▶ [TAREA ASIGNADA 1]: Enumera todos los nombres propios de personas o personajes que aparecen en el texto extraído.
▶ [TAREA ASIGNADA 2]: Por favor, reproduce del texto extraído el tramo que va desde "La idea de Magalí" hasta "del orden cotidiano.".

La idea de Magalí era viajar para cumplir con el compromiso de asistir al entierro de su madre y volver enseguida a la ciudad para reincorporarse a su trabajo, pero esta vez llevándose a Félix con ella. Sin embargo comenzará a encontrar una serie de resistencias que se irán interponiendo con su regreso. La inesperada aparición de un puma que durante las noches ataca el ganado se convertirá en el principal obstáculo, ya que su familia ha desempeñado históricamente un rol destacado en ciertos ritos ancestrales dentro de la comunidad. Y con la muerte de su madre todo el pueblo –incluido Félix— espera que Magalí se haga cargo del ritual indicado para apaciguar al espíritu que habita en ese puma, para hacer que se aleje y de esa forma la realidad pueda volver al cauce del orden cotidiano.

Di Bitonto alinea hábilmente los elementos del relato para que el conflicto vaya surgiendo de la fricción entre esos dos órdenes que habitan dentro de Magalí. Un conflicto que se manifiesta de forma concreta en el poder que los otros depositan en la protagonista, pero que es antes que nada la manifestación física de ese dilema interior del personaje interpretado sin necesidad de grandes movimientos histriónicos por la gran Eva Bianco. En sus dudas, en la contradicción entre su educación familiar y su formación científica (lo ancestral y lo “occidental”) es donde tienen origen los nudos que van signando el devenir dramático de este relato. El director aprovecha además la extrema sequedad de la geografía para realizar un potente trabajo fotográfico con el paisaje (sobre todo nocturno), pero sin caer en la tentación del mero paisajismo. Tal vez el mayor exceso de Magalí resida en la insistencia de una cámara en mano que en varios pasajes se vuelve demasiado inestable, generando una incomodidad a la que es difícil encontrarle una justificación narrativa.

▶ [LISTADO DE DATOS]:
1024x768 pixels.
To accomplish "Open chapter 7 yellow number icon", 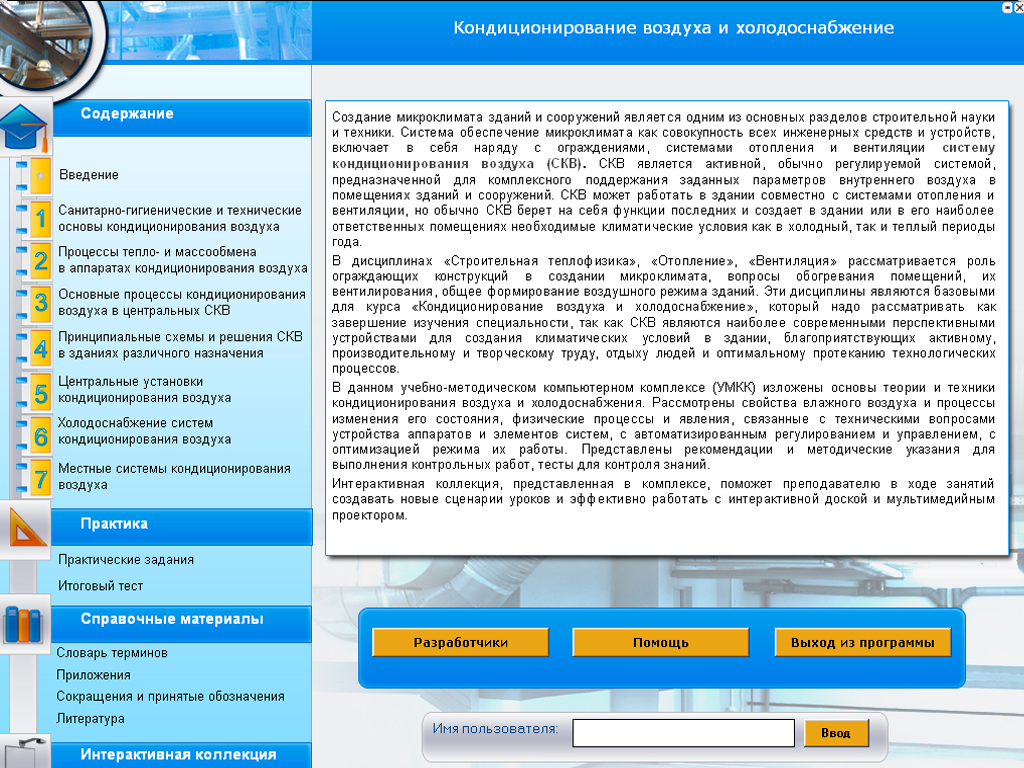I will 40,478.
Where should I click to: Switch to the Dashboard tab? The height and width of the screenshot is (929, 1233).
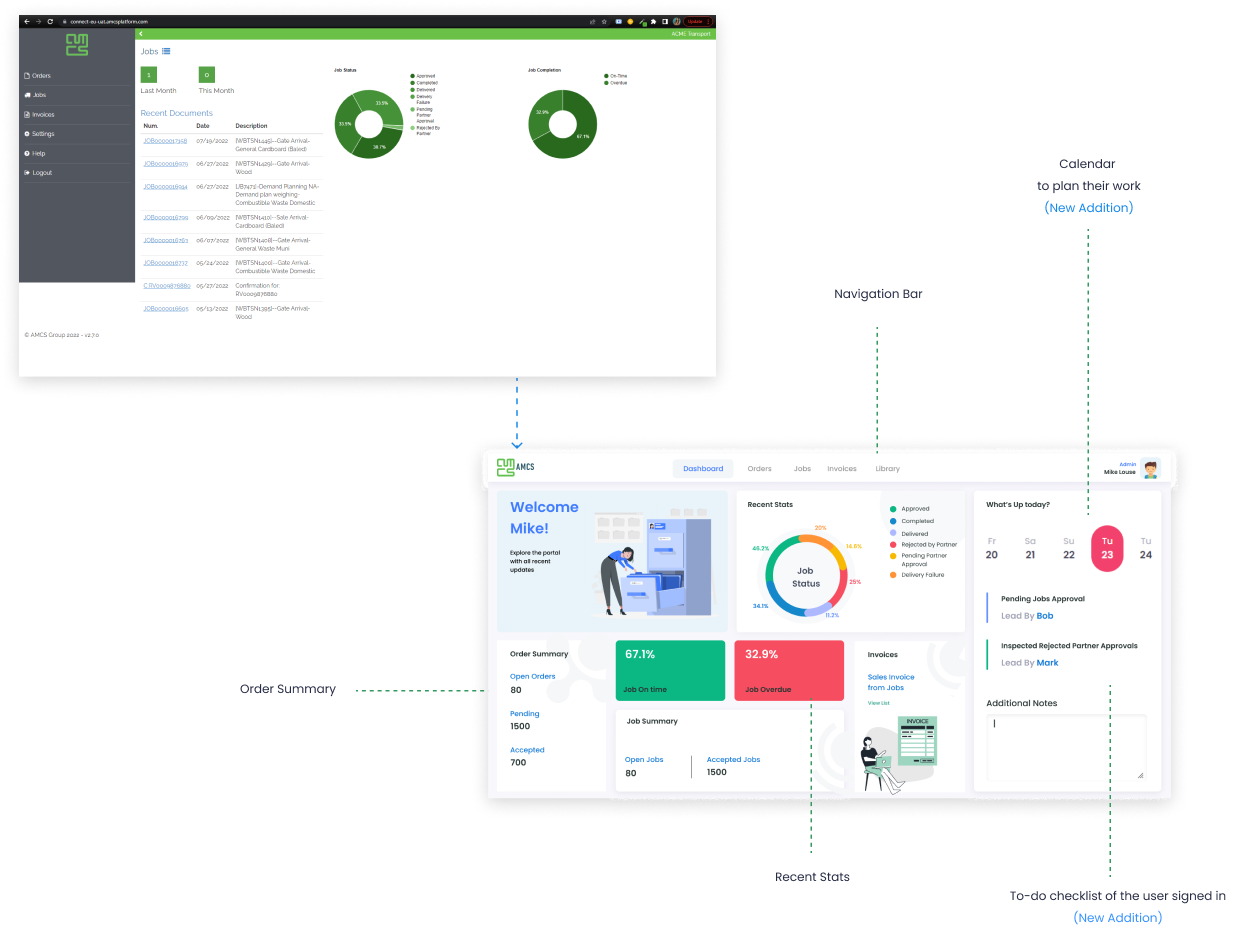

--

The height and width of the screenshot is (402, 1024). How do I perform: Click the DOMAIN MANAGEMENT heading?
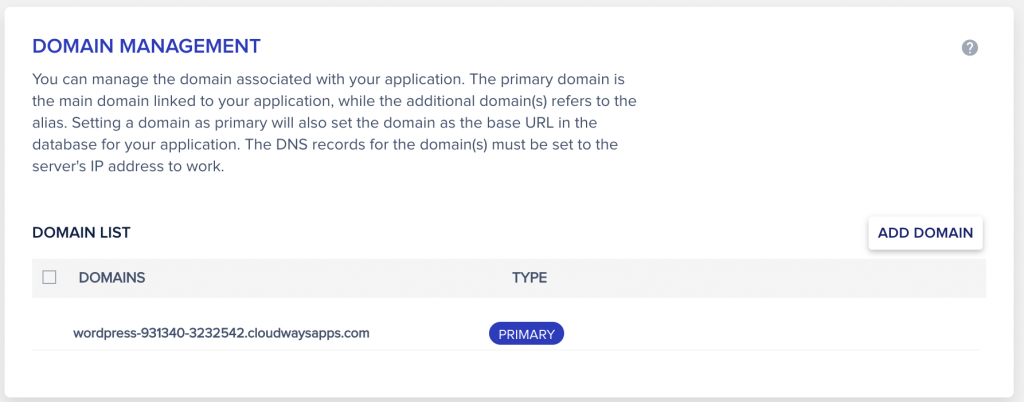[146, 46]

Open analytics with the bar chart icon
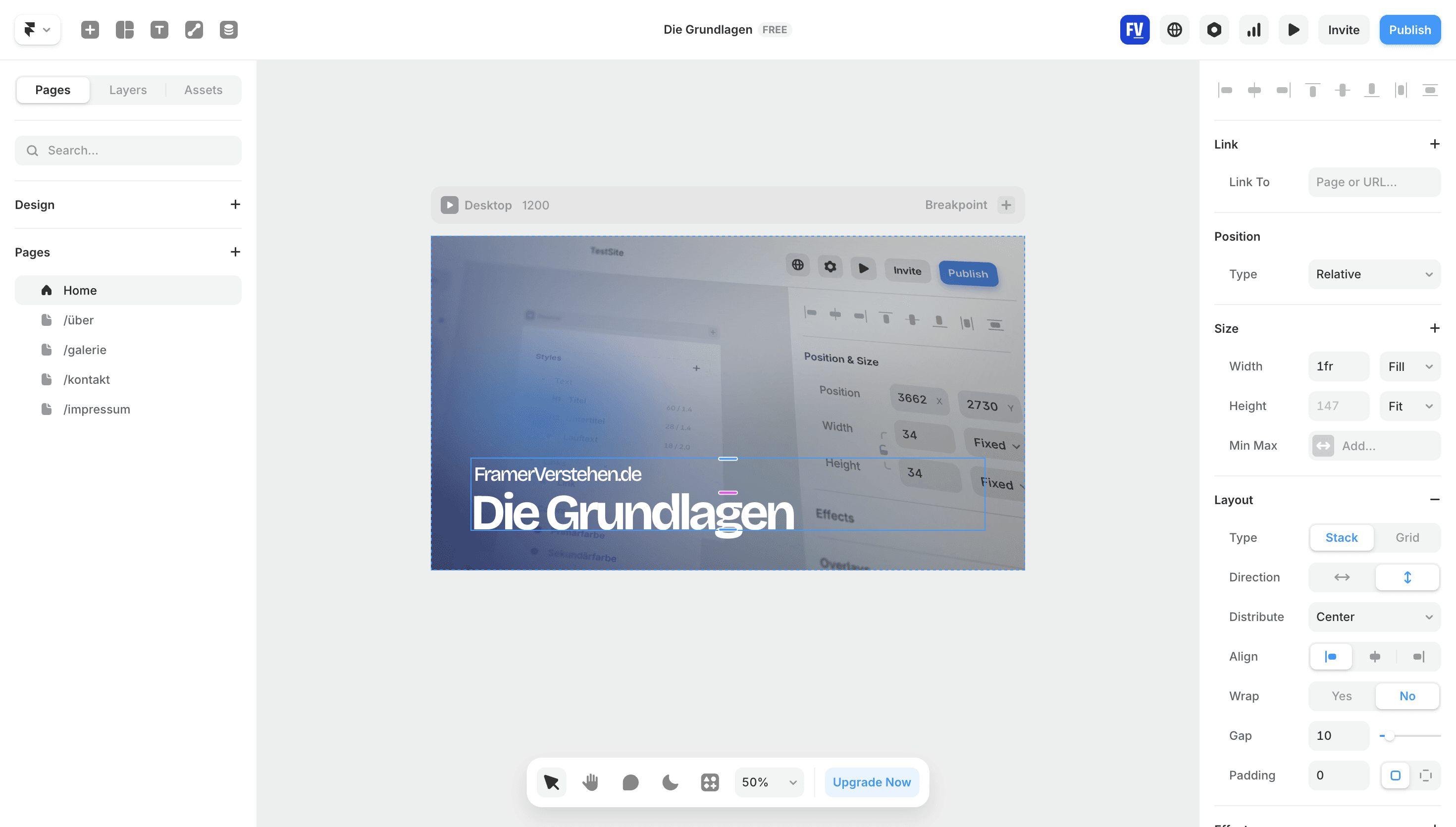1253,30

* * *

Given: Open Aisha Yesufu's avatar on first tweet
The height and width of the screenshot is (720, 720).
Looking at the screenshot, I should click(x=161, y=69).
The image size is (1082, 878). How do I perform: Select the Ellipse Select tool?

▶ [SOLUCIÓN COMPLETA 1]: Magalí, Félix, Di Bitonto, Eva Bianco

▶ [SOLUCIÓN COMPLETA 2]:
La idea de Magalí era viajar para cumplir con el compromiso de asistir al entierro de su madre y volver enseguida a la ciudad para reincorporarse a su trabajo, pero esta vez llevándose a Félix con ella. Sin embargo comenzará a encontrar una serie de resistencias que se irán interponiendo con su regreso. La inesperada aparición de un puma que durante las noches ataca el ganado se convertirá en el principal obstáculo, ya que su familia ha desempeñado históricamente un rol destacado en ciertos ritos ancestrales dentro de la comunidad. Y con la muerte de su madre todo el pueblo –incluido Félix— espera que Magalí se haga cargo del ritual indicado para apaciguar al espíritu que habita en ese puma, para hacer que se aleje y de esa forma la realidad pueda volver al cauce del orden cotidiano.